### Source passage
..............................
Search Unity

  1. Welcome to the Unity Forums! Please take the time to read our Code of Conduct to familiarize yourself with the forum rules and how to post constructively.
  2. Dismiss Notice

Future of Scheduling

Discussion in 'Entity Component System' started by Timboc, Jan 30, 2021.

  1. Timboc

    Timboc

    Joined:
    Jun 22, 2015
    Posts:
    234
    At the moment, with a simple system (like in the rough example below) on my 3900x these are the rough timings (in editor but all safety tests disabled, synchronous burst enabled etc):
    Run() : ~1ms main thread
    Schedule(): ~1.2ms thread
    ScheduleParallel(): ~0.5ms main thread, 12ms total

    12 x the amount of work for a 50% reduction in main thread time is fairly brutal trade-off atm.

    I know it's been commented on before that the plan is to improve the scheduling overhead.
    My question is - from a complete 'ballpark' perspective, what kind of improvement might we expect over what kind of time period?
    e.g.
    Could we one day hope to see numbers like A:[0.05ms main, 1.2ms total] or B:[0.4ms main, 10ms total]?
    Could this be something we get hyped for in 2021 or closer to 2025?

    Calibration of expectations would be really valuable. Absolutely not looking for any commitment - just a vague guideline. It would be immensely helpful for forward planning.

    Many thanks.

    Also appreciate comments on alternative approaches, flaws with the example wrt performance etc.
    (In practice I would of course try and avoid the .Complete()).

    Code (CSharp):
    1. public struct TestICD1 : IComponentData
    2. {
    3.     public float4 Value;
    4. }
    5. public struct TestICD2 : IComponentData
    6. {
    7.     public float4 Value;
    8. }
    9. public struct TestICD3 : IComponentData
    10. {
    11.     public float4 Value;
    12. }
    13. public struct TestICD4 : IComponentData
    14. {
    15.     public float4 Value;
    16. }
    17. [BurstCompile]
    18. public struct TestISB : ISystemBase
    19. {
    20.     EntityQuery someEntities;
    21.     public void OnCreate(ref SystemState state)
    22.     {
    23.         someEntities = state.GetEntityQuery(typeof(TestICD1), typeof(TestICD2), typeof(TestICD3), typeof(TestICD4));
    24.         var a = state.EntityManager.CreateArchetype(typeof(TestICD1), typeof(TestICD2), typeof(TestICD3), typeof(TestICD4));
    25.         var e= state.EntityManager.CreateEntity(a);
    26.         NativeArray<Entity> newbies = new NativeArray<Entity>(500000, Allocator.Temp);
    27.         state.EntityManager.Instantiate(e, newbies);
    28.     }
    29.  
    30.     public void OnDestroy(ref SystemState state){}
    31.     public void OnUpdate(ref SystemState state)
    32.     {
    33.         TestJob job1 = new TestJob()
    34.         {
    35.             TestICD1Type = state.GetComponentTypeHandle<TestICD1>(true),
    36.             TestICD2Type = state.GetComponentTypeHandle<TestICD2>(true),
    37.             TestICD3Type = state.GetComponentTypeHandle<TestICD3>(),
    38.             TestICD4Type = state.GetComponentTypeHandle<TestICD4>(),
    39.         };
    40.
..............................
### Task A
In the forum thread on the future of scheduling, what processor did the poster measure the timings on?
### Task B
Continue the forum thread on the future of scheduling from the point where it stops.

### Recorded information
..............................
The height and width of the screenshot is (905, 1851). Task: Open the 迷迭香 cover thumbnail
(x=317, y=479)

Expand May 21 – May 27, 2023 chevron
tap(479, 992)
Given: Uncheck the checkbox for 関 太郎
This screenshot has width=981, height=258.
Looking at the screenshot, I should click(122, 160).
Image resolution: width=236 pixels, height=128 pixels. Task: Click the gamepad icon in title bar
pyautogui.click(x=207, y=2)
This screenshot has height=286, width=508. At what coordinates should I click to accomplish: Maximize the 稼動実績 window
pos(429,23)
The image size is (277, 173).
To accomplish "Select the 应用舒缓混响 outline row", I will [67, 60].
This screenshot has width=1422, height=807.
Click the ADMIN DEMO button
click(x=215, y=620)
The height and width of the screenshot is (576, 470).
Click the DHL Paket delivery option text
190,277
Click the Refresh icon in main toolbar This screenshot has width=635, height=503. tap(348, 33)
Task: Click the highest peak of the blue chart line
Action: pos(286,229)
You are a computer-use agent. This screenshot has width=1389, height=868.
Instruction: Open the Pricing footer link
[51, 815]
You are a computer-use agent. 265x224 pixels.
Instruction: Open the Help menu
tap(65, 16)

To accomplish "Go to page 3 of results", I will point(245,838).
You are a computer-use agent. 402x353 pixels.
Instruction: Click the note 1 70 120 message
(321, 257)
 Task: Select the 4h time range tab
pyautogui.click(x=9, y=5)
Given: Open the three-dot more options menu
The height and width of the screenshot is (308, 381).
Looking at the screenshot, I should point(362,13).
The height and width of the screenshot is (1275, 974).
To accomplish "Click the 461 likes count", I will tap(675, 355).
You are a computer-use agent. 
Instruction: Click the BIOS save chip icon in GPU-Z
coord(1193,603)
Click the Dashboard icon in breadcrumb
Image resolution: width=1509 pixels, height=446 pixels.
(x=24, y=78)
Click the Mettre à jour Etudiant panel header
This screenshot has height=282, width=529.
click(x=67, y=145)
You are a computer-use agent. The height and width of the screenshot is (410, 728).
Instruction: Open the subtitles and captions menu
..............................
### Exercise result A
A 3900x.

### Exercise result B
    41.         //job1.Run(someEntities);
    42.         //job1.Schedule(someEntities).Complete();
    43.         job1.ScheduleParallel(someEntities, 1, state.Dependency).Complete();
    44.     }
    45.  
    46.     [BurstCompile]
    47.     struct TestJob : IJobEntityBatch
    48.     {
    49.         [ReadOnly] internal ComponentTypeHandle<TestICD1> TestICD1Type;
    50.         [ReadOnly] internal ComponentTypeHandle<TestICD2> TestICD2Type;
    51.         internal ComponentTypeHandle<TestICD3> TestICD3Type;
    52.         internal ComponentTypeHandle<TestICD4> TestICD4Type;
    53.         public void Execute(ArchetypeChunk chunk, int batchIndex)
    54.         {
    55.             NativeArray<TestICD1> testICD1s = chunk.GetNativeArray(TestICD1Type);
    56.             NativeArray<TestICD2> testICD2s = chunk.GetNativeArray(TestICD2Type);
    57.             NativeArray<TestICD3> testICD3s = chunk.GetNativeArray(TestICD3Type);
    58.             NativeArray<TestICD4> testICD4s = chunk.GetNativeArray(TestICD4Type);
    59.  
    60.             for (int i = 0; i < chunk.Count; ++i)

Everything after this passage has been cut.